## Assignment:
Write out again the lines from the line with "Task: Select the" up to and including the line with "Click the blue Help question mark icon", exactly as they stand below, and skip any picture.

## Extracted data:
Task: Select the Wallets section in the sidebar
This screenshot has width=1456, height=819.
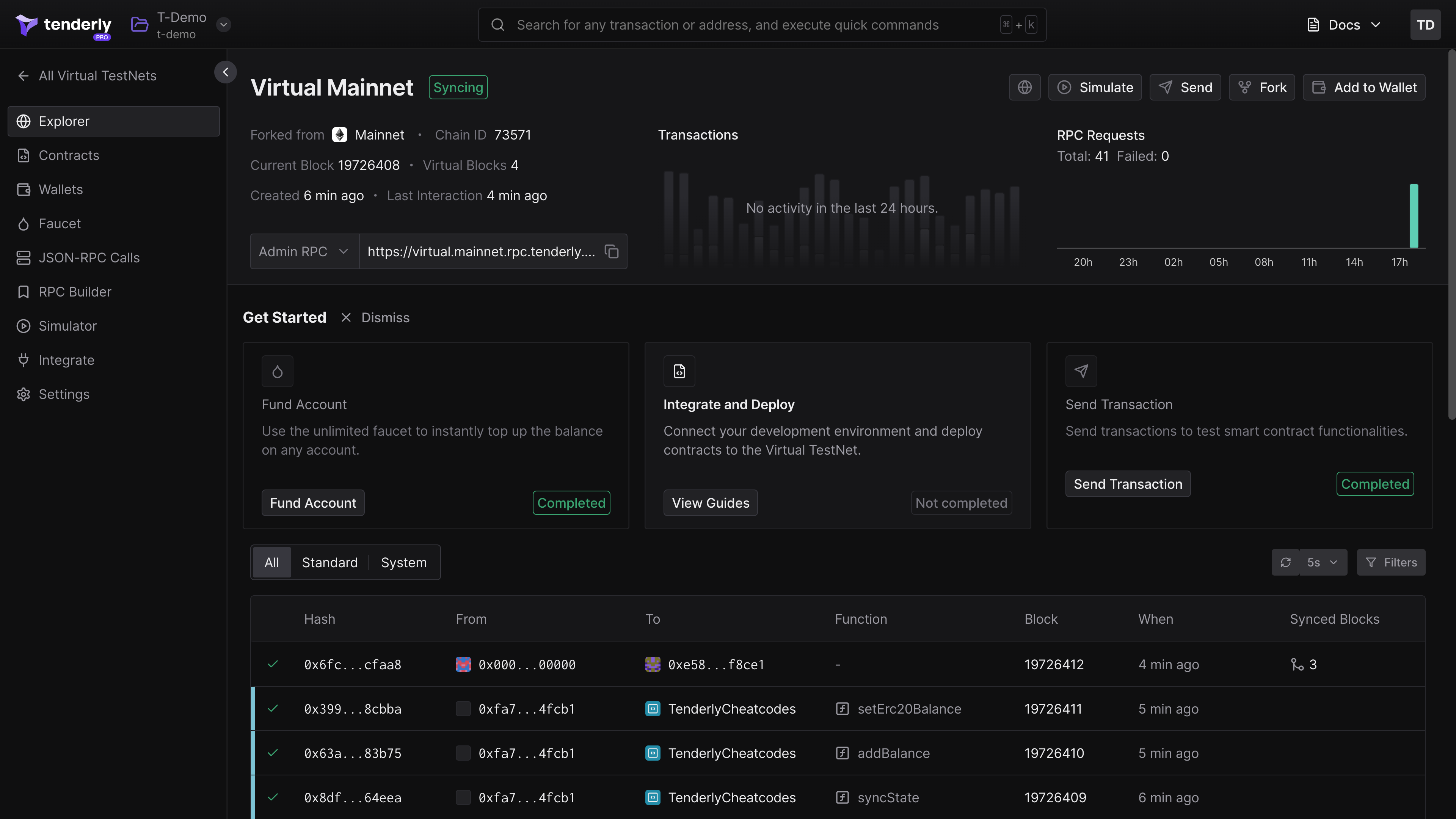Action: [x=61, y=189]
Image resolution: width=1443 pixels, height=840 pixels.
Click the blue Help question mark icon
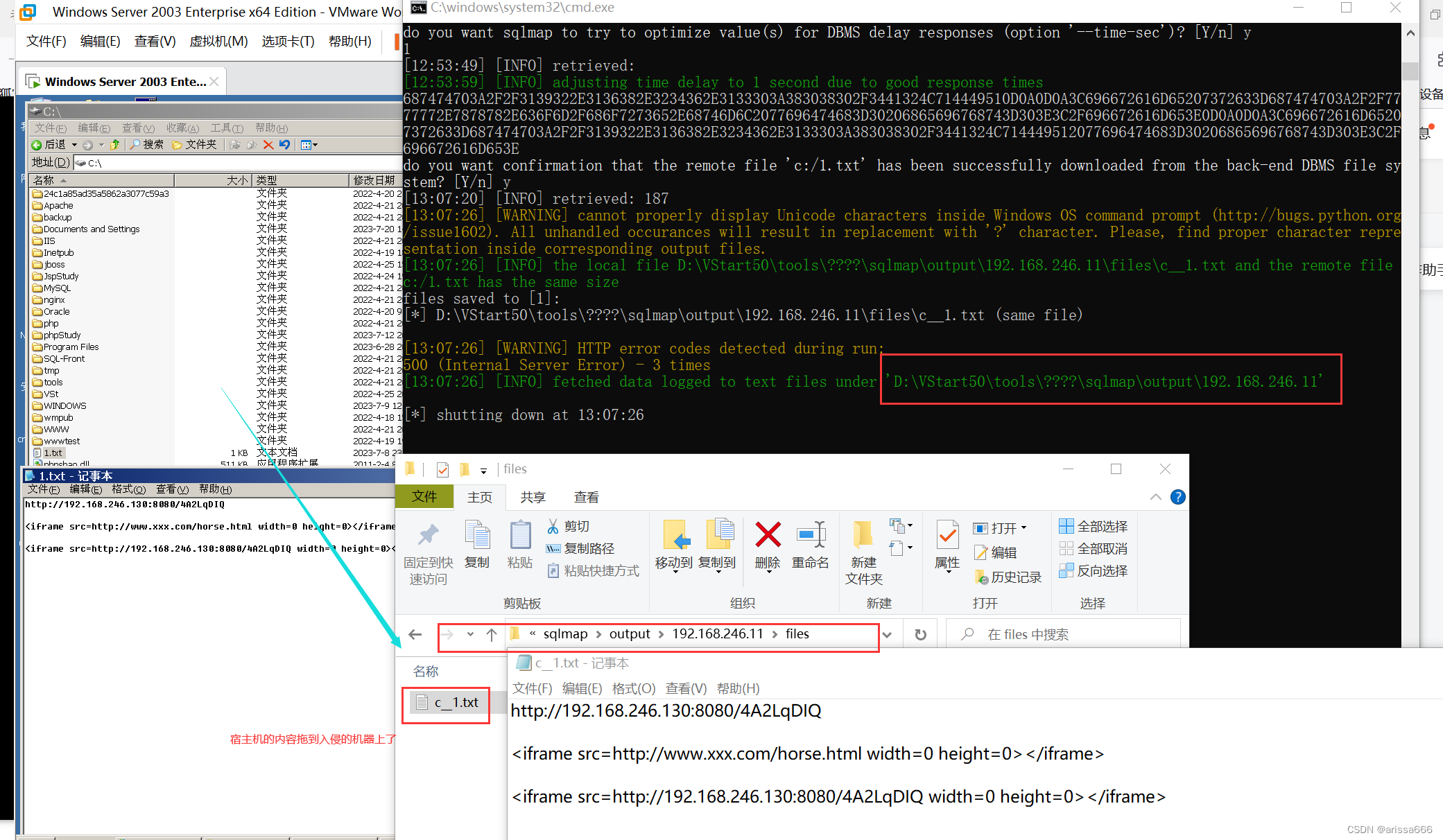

--

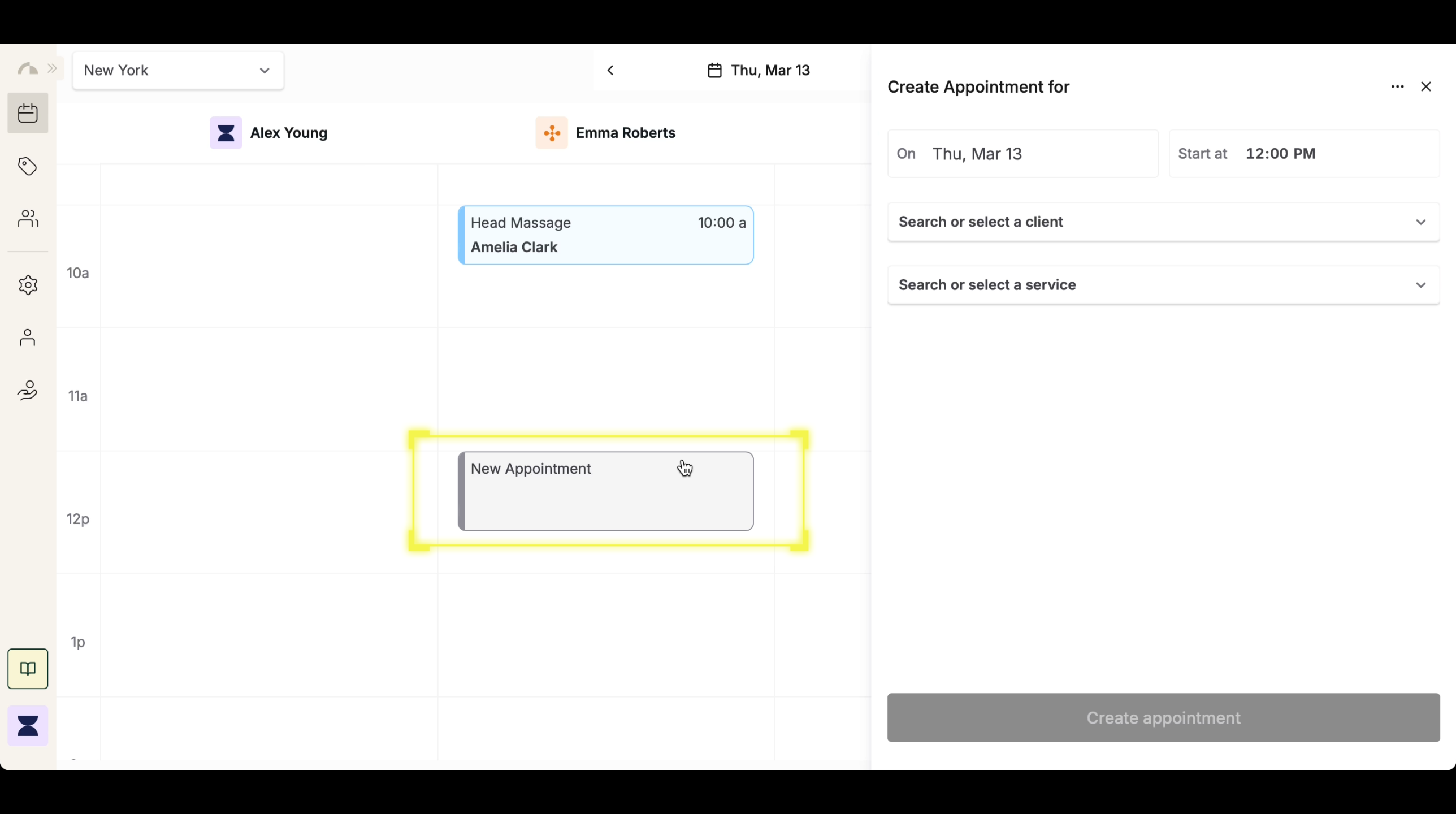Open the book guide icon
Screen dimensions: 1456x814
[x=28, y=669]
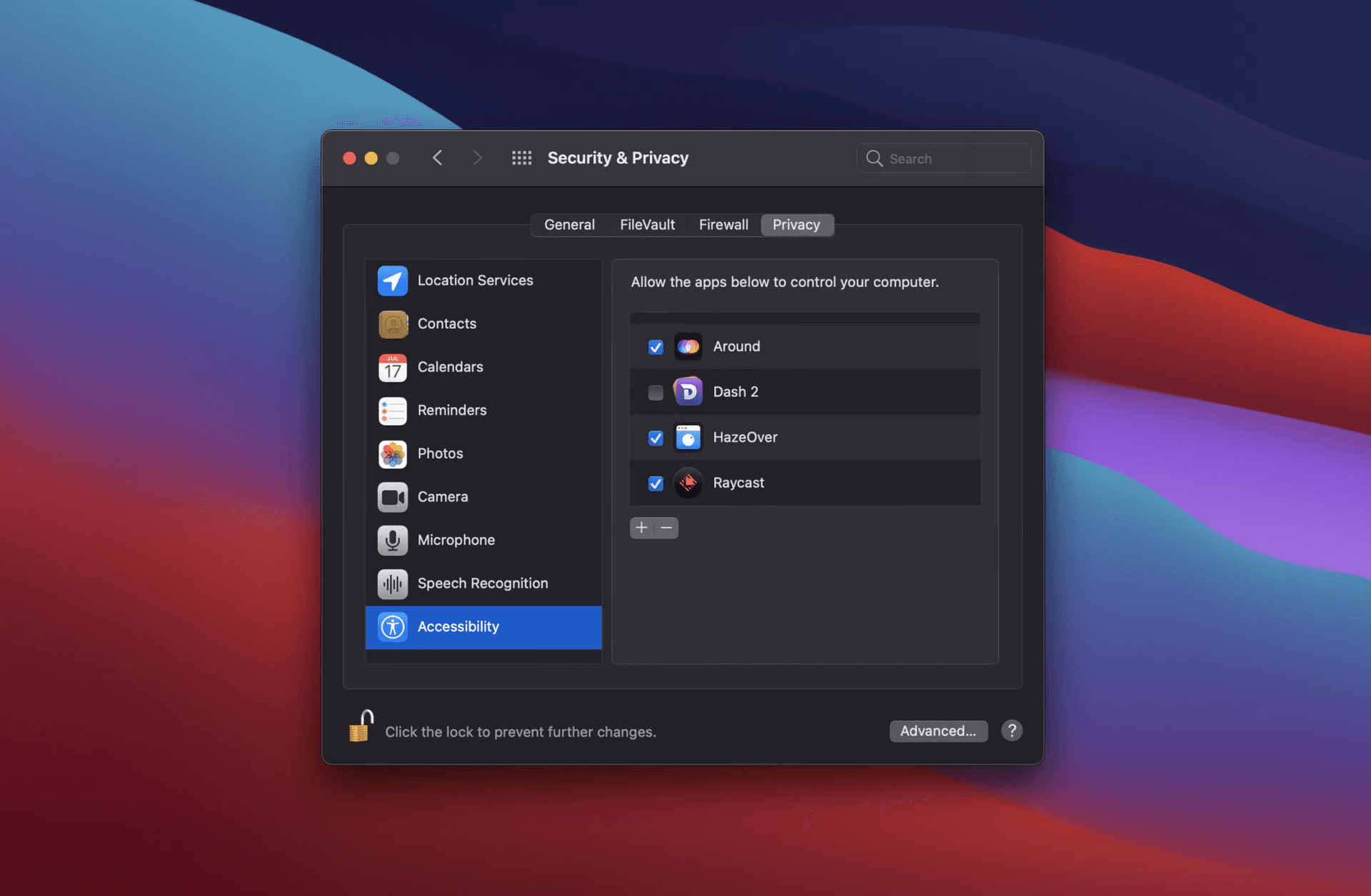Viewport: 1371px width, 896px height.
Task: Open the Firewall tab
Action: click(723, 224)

## Worked solution:
Task: Select the Wallets section in the sidebar
This screenshot has width=1456, height=819.
Action: [x=61, y=189]
Image resolution: width=1443 pixels, height=840 pixels.
Click the blue Help question mark icon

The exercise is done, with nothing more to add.